Your instructions: All lines from the one containing "Task: Star the 1xBet message" down to the one containing "Viewport: 1778px width, 1000px height.", both ends included, are to be given again exactly; omit the rest of the listing below.

Information supplied:
- - - - -
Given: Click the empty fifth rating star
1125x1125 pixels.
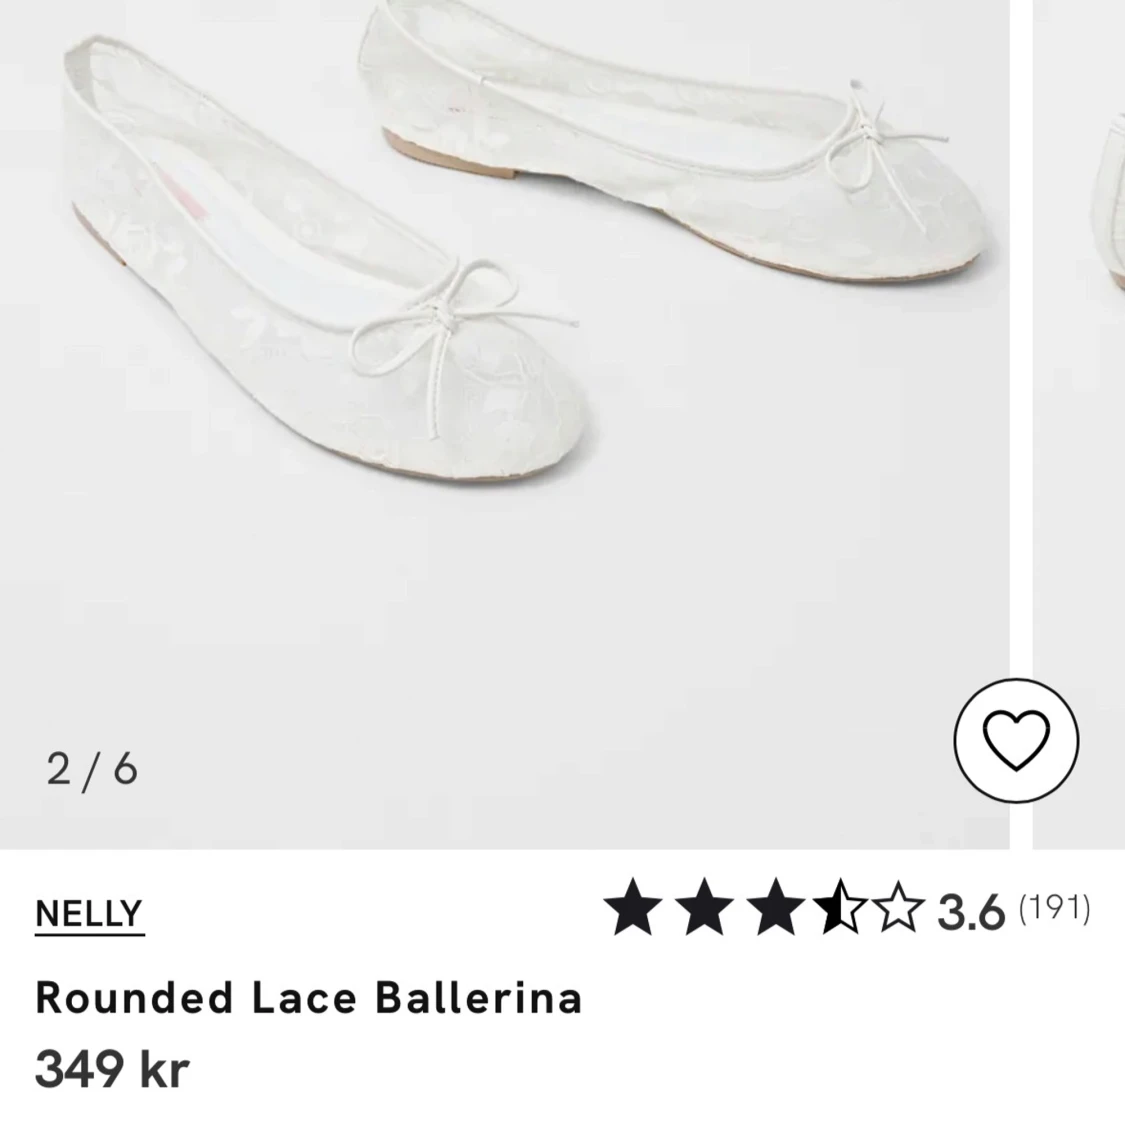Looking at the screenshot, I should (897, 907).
- - - - -
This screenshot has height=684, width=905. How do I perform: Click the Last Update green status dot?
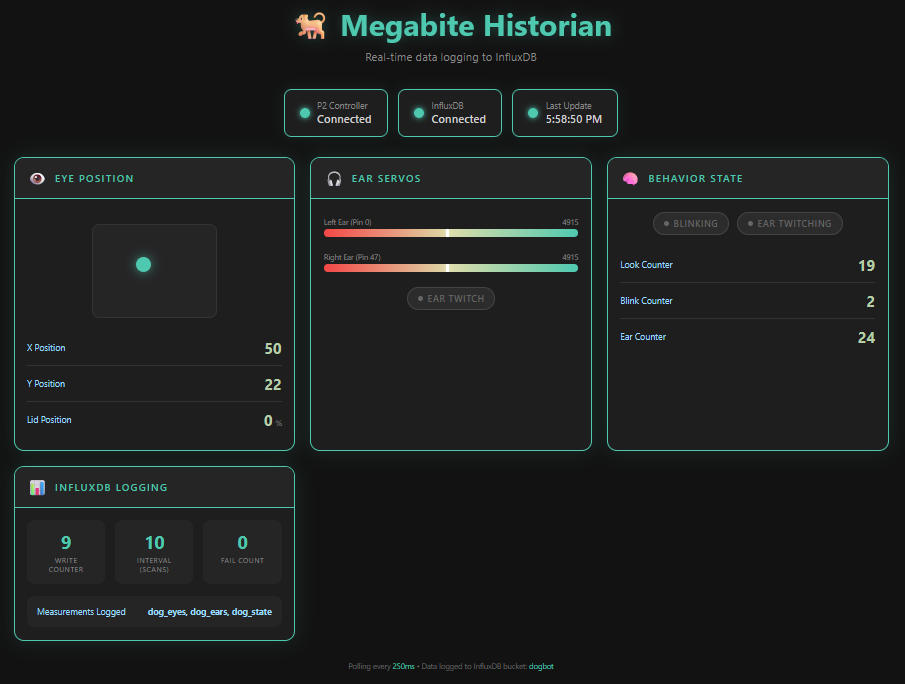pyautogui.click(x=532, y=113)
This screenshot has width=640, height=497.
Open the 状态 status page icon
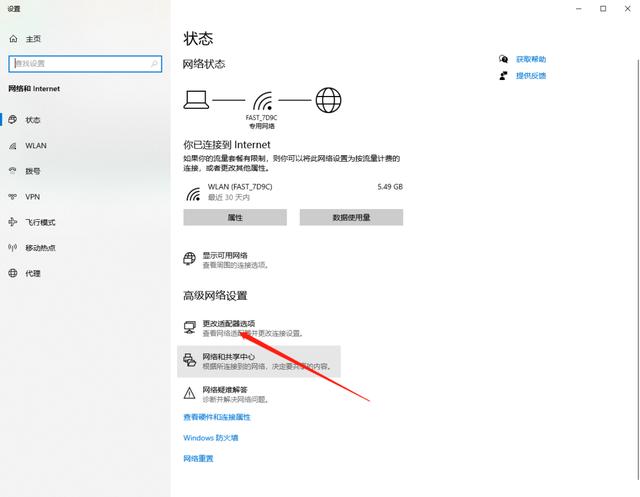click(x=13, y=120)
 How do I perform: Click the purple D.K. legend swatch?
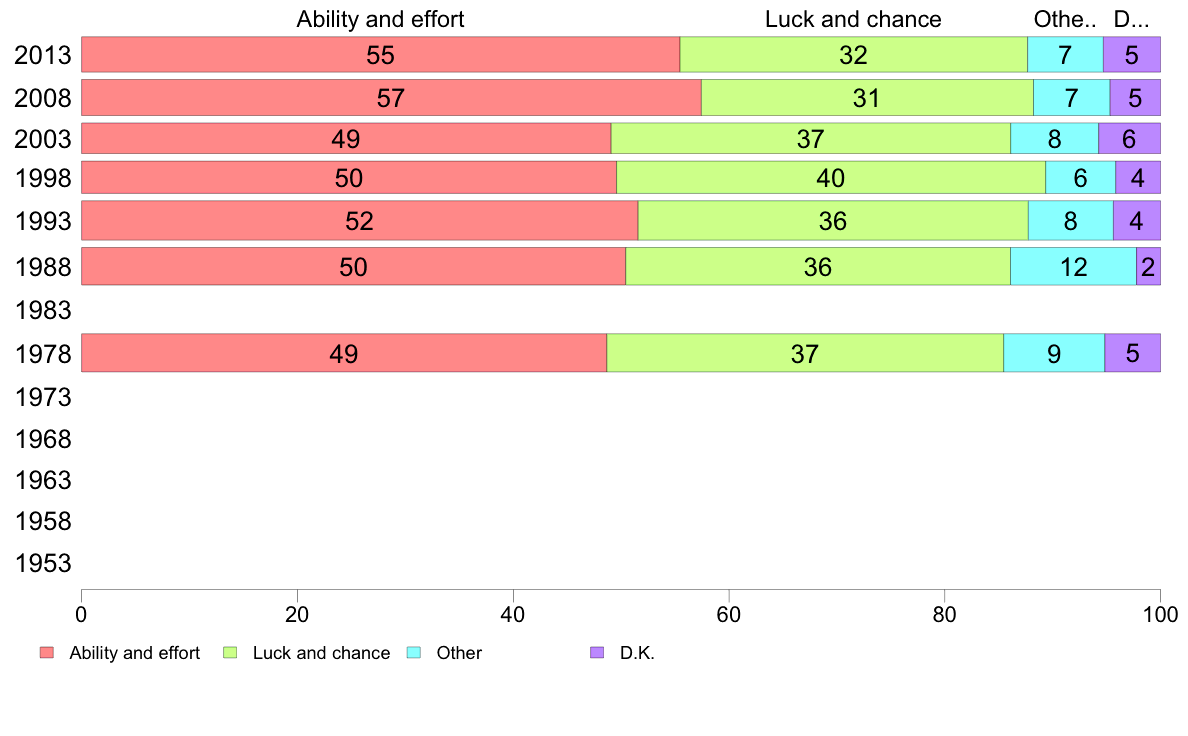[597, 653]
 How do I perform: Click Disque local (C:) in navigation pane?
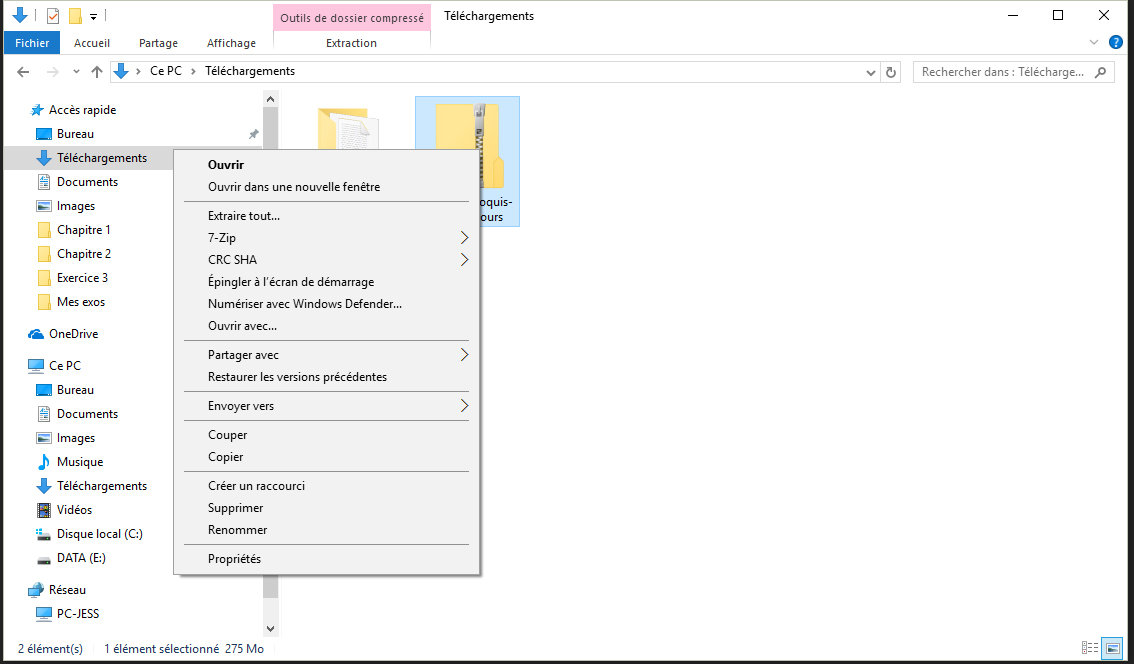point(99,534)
- - - - -
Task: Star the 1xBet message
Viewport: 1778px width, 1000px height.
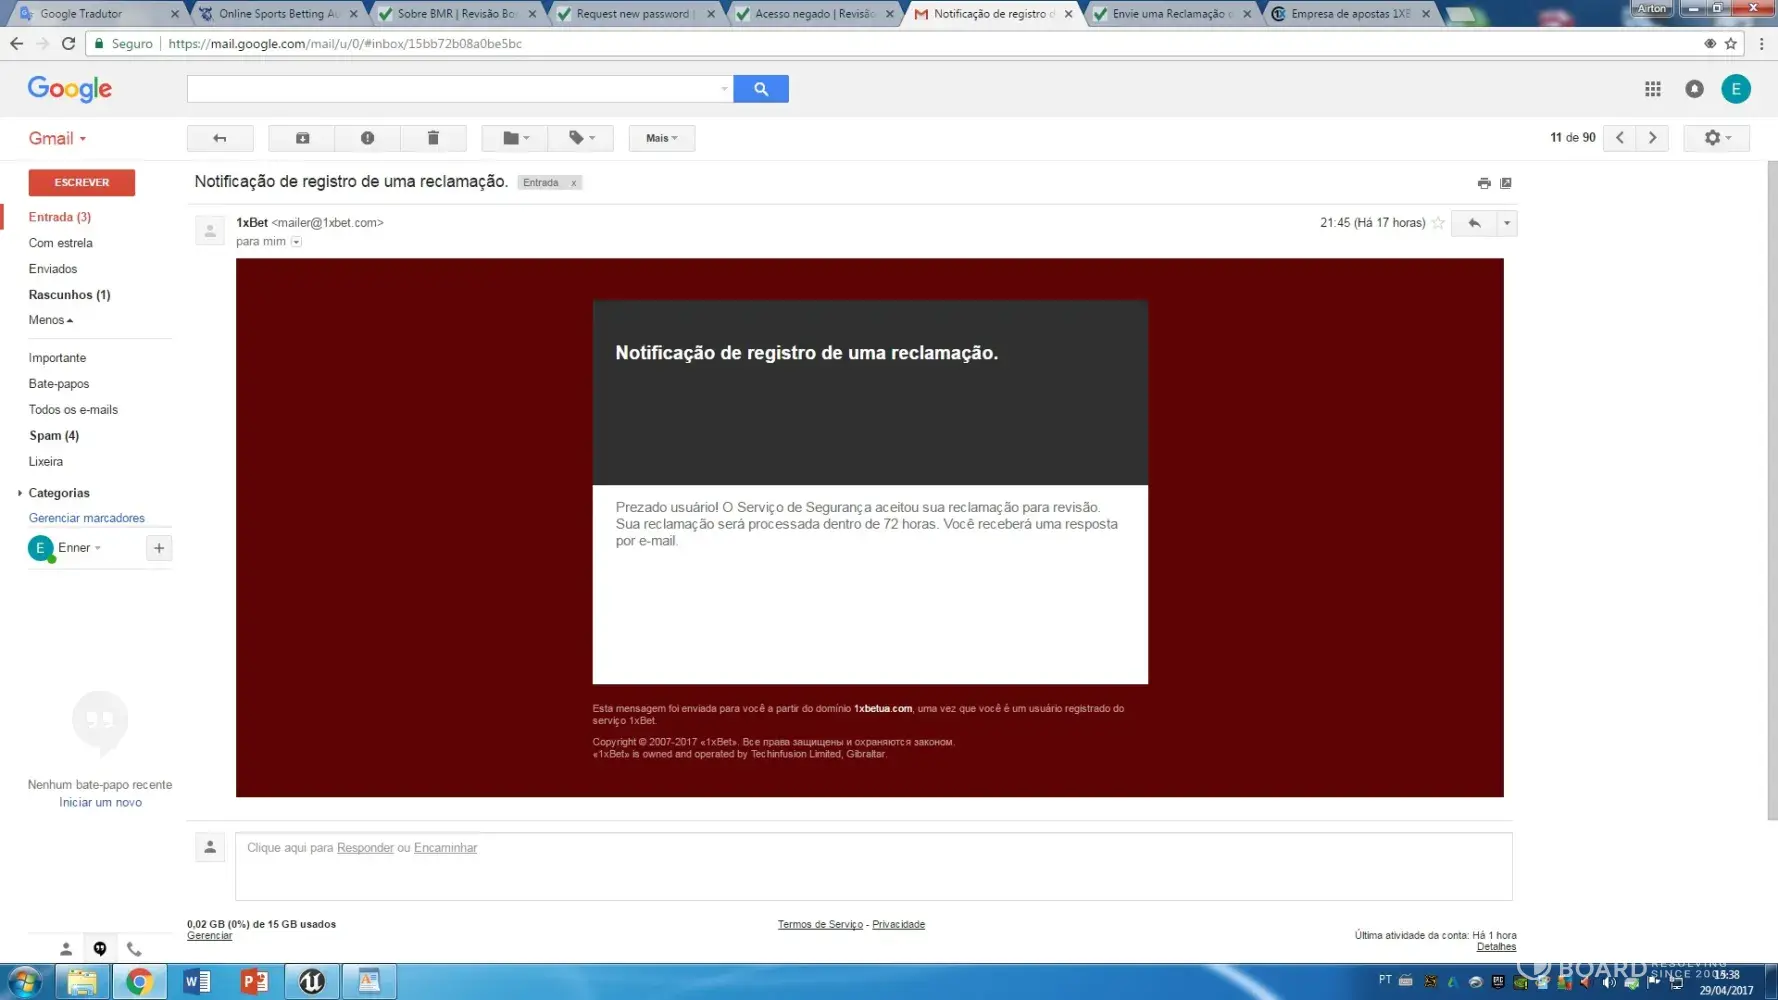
- - - - -
Solution to this task:
Task: Star the 1xBet message
Viewport: 1778px width, 1000px height.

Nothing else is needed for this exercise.